Use the one on www.grc.com they use a https:// connection.

 

Nah, don't believe so, I'd say that my network has never been broken into and anyways I trust speak easy I also hit the generated a new key few times.

 

Hey guys I need help. I have a linksys router. I ran the cd that came with it, but it didn't install because, according to this cd, the dsl modem and the router are not compatible equipment. I plugged the router anyway and it worked. Apparently, you don't need to install any software at all for your router to work. Next, I changed the admin log in and password. Then I tried to change the security setting from nothing to WPA personal. Suddenly, I have no internet access. There is a message that says something like "the setting on this computer are not compatible with the linksys router."

Now I did all this on my laptop (not the main computer where the modem is connected to). But I don't think this has anything to with it. Or does it? Anyway, I need to set the WPA thing without losing internet access. Thanks.

 

You need to do all settings with a wired connection directly to the router. The router does mini reboots that will bump you off if wireless. I never run any install setup disk, just more un-needed junk on the hd. You will need to enter you ppoe user id and pw manually into the router under the WAN port settings. If you have a modem that is also a router, you need to change it to Bridge mode.

 

Sorry for being clueless, but what is the ppoe user id? How do I know if my modem is also a router? Here is the way my setup is connected. DSL modem to Linksys router via Ethernet cable, then linksys router to computer via Ethernet cable. Now I can do the setup from this computer, right? Also, how do I setup a password only people who know this password can access my network? Thank you so much.

 

Your setup is correct modem to router to pc's.

If you access the admin page move to the WAN/Internet page, enter password when prompted. Look and see what your WAN IP address is, if its a public IP your modem is only a modem, Other wise it may be a combo unit. If so post mfg and model of the modem. If private you will not need to setup PPPoE in the router, use direct connect. But it does not hurt to clone your MAC address.

In the setup page for your WAN/Internet you should have several options, PPPoE, Direct connect ...... During your setup for dsl you normally get a user ID, and create a password. At the same time your mac address may be recorded for modem and pc, id you were directly connected to the modem. This info is loaded into the PPPoE connection info. I also recommend cloning your mac address from the PC used to setup the account into the router if it was not in place when you activated your account.

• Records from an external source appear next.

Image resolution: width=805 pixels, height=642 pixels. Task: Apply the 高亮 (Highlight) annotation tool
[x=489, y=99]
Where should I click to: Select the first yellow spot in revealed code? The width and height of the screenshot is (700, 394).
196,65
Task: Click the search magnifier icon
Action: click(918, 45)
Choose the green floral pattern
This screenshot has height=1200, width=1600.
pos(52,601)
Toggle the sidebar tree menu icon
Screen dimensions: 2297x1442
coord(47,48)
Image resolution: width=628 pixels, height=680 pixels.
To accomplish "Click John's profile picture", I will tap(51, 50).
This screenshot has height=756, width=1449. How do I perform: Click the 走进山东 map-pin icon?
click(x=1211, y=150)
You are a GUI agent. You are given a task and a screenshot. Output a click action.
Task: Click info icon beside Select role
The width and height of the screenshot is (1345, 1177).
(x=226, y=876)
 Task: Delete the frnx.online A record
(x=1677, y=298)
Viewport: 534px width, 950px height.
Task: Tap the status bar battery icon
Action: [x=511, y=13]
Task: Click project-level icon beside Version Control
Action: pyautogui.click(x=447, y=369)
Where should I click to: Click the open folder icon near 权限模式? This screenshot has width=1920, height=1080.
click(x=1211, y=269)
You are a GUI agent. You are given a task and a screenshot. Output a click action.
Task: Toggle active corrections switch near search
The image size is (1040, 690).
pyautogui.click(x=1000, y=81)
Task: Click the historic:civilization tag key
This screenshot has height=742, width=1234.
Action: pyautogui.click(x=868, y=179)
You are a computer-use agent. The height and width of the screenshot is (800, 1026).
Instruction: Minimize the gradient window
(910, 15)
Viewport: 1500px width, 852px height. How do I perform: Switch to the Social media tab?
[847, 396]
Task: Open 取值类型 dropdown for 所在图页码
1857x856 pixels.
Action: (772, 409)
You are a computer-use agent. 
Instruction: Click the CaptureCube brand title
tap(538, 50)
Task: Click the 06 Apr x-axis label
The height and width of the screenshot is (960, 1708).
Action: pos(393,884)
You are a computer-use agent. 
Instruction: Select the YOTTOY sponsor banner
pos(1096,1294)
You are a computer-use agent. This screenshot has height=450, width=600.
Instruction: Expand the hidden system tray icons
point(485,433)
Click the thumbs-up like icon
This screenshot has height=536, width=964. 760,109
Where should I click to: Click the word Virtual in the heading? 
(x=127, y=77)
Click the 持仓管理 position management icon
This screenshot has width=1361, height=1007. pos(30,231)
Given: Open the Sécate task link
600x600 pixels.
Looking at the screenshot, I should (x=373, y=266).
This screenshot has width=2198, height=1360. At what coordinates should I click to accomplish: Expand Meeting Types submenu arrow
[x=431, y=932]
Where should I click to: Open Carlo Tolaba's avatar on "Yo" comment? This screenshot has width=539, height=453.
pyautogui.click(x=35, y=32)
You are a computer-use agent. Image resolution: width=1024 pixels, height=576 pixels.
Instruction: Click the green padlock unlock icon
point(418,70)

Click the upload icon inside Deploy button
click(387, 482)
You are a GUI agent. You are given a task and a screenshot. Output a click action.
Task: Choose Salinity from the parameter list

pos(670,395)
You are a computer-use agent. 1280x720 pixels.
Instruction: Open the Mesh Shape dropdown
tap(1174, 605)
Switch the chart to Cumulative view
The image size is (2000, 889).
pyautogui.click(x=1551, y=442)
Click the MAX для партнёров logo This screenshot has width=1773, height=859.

Now to secure the wireless. There should be a wireless tab. This will give you options for channel, SSID, b/g or G only, security.... Select G only if you have no hardware requiring 11b. I recommend changing the SSID to prevent duplications of SSID's if you connect to other networks. Now you will need a security key. I recommend going to www.grc.com and copy a couple of "All Printable Chr" and "letters and numbers", to a notepad doc, and save. Now select WPA(2) personal AES and copy and paste the security string that you saved on a notepad doc. Your wireless is now secure. Now bring up your NB wireless, it should see the new SSID you setup. Select connect, enter (copy & Paste, do not try to type it in) the security string and make sure the sec type is WPA(2) Personal or AES. Once you save it, it should connect. If all is good you can now hide the SSID if you like for added security, but not required since you have a strong security key. Note: Some routers do not like " (double quotes). If you failed connection, try removing the double quotes from the string (router and nb). If that does not work, try using a shorter length string, 20 chr. Most all will connect with 20 chr.

You need to keep this security string to add others or if your forced to reload firmware. You can restrict the range in which the DHCP server gives out. I always change the subnet to something else.